Assigned task
The data should be printed in full, character for character.

Stored dataset items
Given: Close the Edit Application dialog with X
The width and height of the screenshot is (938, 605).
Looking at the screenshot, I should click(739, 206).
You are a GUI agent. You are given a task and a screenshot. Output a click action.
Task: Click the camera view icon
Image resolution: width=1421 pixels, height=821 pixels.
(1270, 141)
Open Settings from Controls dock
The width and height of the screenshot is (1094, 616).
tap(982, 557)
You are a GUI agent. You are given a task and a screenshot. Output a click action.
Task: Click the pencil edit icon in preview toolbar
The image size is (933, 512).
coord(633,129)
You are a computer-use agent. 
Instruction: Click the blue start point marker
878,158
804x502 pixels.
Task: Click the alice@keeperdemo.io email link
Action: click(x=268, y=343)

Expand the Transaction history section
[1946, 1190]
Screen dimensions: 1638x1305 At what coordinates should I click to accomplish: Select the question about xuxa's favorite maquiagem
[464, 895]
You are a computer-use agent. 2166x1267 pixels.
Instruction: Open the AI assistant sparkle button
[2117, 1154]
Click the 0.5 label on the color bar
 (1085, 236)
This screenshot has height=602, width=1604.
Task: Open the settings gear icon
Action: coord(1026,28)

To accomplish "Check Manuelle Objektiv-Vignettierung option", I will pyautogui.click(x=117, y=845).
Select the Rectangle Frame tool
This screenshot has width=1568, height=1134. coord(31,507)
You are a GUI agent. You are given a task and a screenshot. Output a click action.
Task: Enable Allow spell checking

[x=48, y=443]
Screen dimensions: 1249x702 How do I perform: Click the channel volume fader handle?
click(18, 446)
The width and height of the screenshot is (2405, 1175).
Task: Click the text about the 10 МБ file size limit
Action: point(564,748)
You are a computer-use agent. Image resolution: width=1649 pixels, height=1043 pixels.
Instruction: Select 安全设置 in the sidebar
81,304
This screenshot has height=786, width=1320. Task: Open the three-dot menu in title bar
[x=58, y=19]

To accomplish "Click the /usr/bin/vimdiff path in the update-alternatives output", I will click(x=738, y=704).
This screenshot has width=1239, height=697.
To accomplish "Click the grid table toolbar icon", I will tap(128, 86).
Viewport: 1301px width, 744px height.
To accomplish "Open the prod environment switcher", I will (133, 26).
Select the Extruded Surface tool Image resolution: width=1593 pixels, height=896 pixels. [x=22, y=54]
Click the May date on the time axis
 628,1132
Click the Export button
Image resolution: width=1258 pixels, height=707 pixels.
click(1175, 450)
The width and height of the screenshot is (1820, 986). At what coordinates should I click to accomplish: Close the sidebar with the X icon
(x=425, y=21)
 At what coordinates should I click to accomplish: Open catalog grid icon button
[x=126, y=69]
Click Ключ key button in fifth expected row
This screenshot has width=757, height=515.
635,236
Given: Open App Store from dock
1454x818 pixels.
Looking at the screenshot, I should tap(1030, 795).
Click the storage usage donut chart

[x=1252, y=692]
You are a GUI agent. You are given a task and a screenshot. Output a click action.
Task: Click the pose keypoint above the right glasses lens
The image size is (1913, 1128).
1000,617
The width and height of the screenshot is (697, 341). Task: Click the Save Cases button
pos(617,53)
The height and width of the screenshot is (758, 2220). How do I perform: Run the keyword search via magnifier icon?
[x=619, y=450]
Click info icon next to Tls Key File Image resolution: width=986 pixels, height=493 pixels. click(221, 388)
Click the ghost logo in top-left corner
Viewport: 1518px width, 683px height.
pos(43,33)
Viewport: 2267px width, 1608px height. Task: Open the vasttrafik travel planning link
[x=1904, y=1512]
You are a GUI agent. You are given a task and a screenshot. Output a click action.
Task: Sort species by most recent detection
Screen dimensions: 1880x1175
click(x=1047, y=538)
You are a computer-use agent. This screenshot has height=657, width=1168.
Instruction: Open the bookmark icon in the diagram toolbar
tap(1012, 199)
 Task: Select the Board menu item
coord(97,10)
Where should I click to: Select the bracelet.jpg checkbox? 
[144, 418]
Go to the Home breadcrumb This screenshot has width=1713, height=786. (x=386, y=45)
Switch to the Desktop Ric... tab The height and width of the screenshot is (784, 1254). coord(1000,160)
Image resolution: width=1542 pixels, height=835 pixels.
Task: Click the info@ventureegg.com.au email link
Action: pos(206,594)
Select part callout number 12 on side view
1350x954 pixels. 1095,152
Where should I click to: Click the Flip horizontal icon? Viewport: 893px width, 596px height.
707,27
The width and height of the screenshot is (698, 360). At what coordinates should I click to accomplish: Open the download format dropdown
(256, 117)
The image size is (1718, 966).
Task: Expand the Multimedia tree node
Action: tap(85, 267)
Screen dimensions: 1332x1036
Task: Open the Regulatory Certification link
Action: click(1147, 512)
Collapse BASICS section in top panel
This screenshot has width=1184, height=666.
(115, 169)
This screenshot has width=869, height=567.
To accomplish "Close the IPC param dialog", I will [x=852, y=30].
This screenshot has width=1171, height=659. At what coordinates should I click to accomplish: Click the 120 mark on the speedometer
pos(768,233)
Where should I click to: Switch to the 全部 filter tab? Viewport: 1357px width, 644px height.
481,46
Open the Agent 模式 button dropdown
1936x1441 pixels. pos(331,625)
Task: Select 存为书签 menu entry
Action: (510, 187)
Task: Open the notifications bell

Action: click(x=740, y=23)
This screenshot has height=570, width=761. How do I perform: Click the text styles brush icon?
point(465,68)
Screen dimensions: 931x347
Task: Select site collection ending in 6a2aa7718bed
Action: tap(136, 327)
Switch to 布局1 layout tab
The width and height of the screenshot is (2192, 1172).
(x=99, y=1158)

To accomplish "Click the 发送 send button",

Solution to the exercise
Given: Close the Edit Application dialog with X
The width and height of the screenshot is (938, 605).
Looking at the screenshot, I should click(739, 206).
You are a GUI agent. You are given a task and a screenshot. Output a click action.
Task: Click the camera view icon
Image resolution: width=1421 pixels, height=821 pixels.
(1270, 141)
Open Settings from Controls dock
The width and height of the screenshot is (1094, 616).
tap(982, 557)
You are a GUI agent. You are given a task and a screenshot. Output a click action.
Task: Click the pencil edit icon in preview toolbar
The image size is (933, 512).
coord(633,129)
You are a computer-use agent. 
Instruction: Click the blue start point marker
878,158
804x502 pixels.
Task: Click the alice@keeperdemo.io email link
Action: click(x=268, y=343)

Expand the Transaction history section
[1946, 1190]
Screen dimensions: 1638x1305 At what coordinates should I click to accomplish: Select the question about xuxa's favorite maquiagem
[464, 895]
You are a computer-use agent. 2166x1267 pixels.
Instruction: Open the AI assistant sparkle button
[2117, 1154]
Click the 0.5 label on the color bar
 (1085, 236)
This screenshot has height=602, width=1604.
Task: Open the settings gear icon
Action: coord(1026,28)

To accomplish "Check Manuelle Objektiv-Vignettierung option", I will pyautogui.click(x=117, y=845).
Select the Rectangle Frame tool
This screenshot has width=1568, height=1134. coord(31,507)
You are a GUI agent. You are given a task and a screenshot. Output a click action.
Task: Enable Allow spell checking

[x=48, y=443]
Screen dimensions: 1249x702 How do I perform: Click the channel volume fader handle?
click(18, 446)
The width and height of the screenshot is (2405, 1175).
Task: Click the text about the 10 МБ file size limit
Action: point(564,748)
You are a computer-use agent. Image resolution: width=1649 pixels, height=1043 pixels.
Instruction: Select 安全设置 in the sidebar
81,304
This screenshot has height=786, width=1320. Task: Open the three-dot menu in title bar
[x=58, y=19]

To accomplish "Click the /usr/bin/vimdiff path in the update-alternatives output", I will click(x=738, y=704).
This screenshot has width=1239, height=697.
To accomplish "Click the grid table toolbar icon", I will tap(128, 86).
Viewport: 1301px width, 744px height.
To accomplish "Open the prod environment switcher", I will (133, 26).
Select the Extruded Surface tool Image resolution: width=1593 pixels, height=896 pixels. [x=22, y=54]
Click the May date on the time axis
 628,1132
Click the Export button
Image resolution: width=1258 pixels, height=707 pixels.
click(1175, 450)
The width and height of the screenshot is (1820, 986). At what coordinates should I click to accomplish: Close the sidebar with the X icon
(x=425, y=21)
 At what coordinates should I click to accomplish: Open catalog grid icon button
[x=126, y=69]
Click Ключ key button in fifth expected row
This screenshot has width=757, height=515.
635,236
Given: Open App Store from dock
1454x818 pixels.
Looking at the screenshot, I should tap(1030, 795).
Click the storage usage donut chart

[x=1252, y=692]
You are a GUI agent. You are given a task and a screenshot. Output a click action.
Task: Click the pose keypoint above the right glasses lens
The image size is (1913, 1128).
1000,617
The width and height of the screenshot is (697, 341). Task: Click the Save Cases button
pos(617,53)
The height and width of the screenshot is (758, 2220). How do I perform: Run the keyword search via magnifier icon?
[x=619, y=450]
Click info icon next to Tls Key File Image resolution: width=986 pixels, height=493 pixels. click(221, 388)
Click the ghost logo in top-left corner
Viewport: 1518px width, 683px height.
pos(43,33)
Viewport: 2267px width, 1608px height. Task: Open the vasttrafik travel planning link
[x=1904, y=1512]
You are a GUI agent. You are given a task and a screenshot. Output a click action.
Task: Sort species by most recent detection
Screen dimensions: 1880x1175
click(x=1047, y=538)
You are a computer-use agent. This screenshot has height=657, width=1168.
Instruction: Open the bookmark icon in the diagram toolbar
tap(1012, 199)
 Task: Select the Board menu item
coord(97,10)
Where should I click to: Select the bracelet.jpg checkbox? 
[144, 418]
Go to the Home breadcrumb This screenshot has width=1713, height=786. (x=386, y=45)
Switch to the Desktop Ric... tab The height and width of the screenshot is (784, 1254). coord(1000,160)
Image resolution: width=1542 pixels, height=835 pixels.
Task: Click the info@ventureegg.com.au email link
Action: pos(206,594)
Select part callout number 12 on side view
1350x954 pixels. 1095,152
Where should I click to: Click the Flip horizontal icon? Viewport: 893px width, 596px height.
707,27
The width and height of the screenshot is (698, 360). At what coordinates should I click to accomplish: Open the download format dropdown
(256, 117)
The image size is (1718, 966).
Task: Expand the Multimedia tree node
Action: tap(85, 267)
Screen dimensions: 1332x1036
Task: Open the Regulatory Certification link
Action: click(1147, 512)
Collapse BASICS section in top panel
This screenshot has width=1184, height=666.
(115, 169)
This screenshot has width=869, height=567.
To accomplish "Close the IPC param dialog", I will [x=852, y=30].
This screenshot has width=1171, height=659. At what coordinates should I click to accomplish: Click the 120 mark on the speedometer
pos(768,233)
Where should I click to: Switch to the 全部 filter tab? Viewport: 1357px width, 644px height.
481,46
Open the Agent 模式 button dropdown
1936x1441 pixels. pos(331,625)
Task: Select 存为书签 menu entry
Action: (510, 187)
Task: Open the notifications bell

Action: click(x=740, y=23)
This screenshot has height=570, width=761. How do I perform: Click the text styles brush icon?
point(465,68)
Screen dimensions: 931x347
Task: Select site collection ending in 6a2aa7718bed
Action: tap(136, 327)
Switch to 布局1 layout tab
The width and height of the screenshot is (2192, 1172).
(x=99, y=1158)

To accomplish "Click the 发送 send button",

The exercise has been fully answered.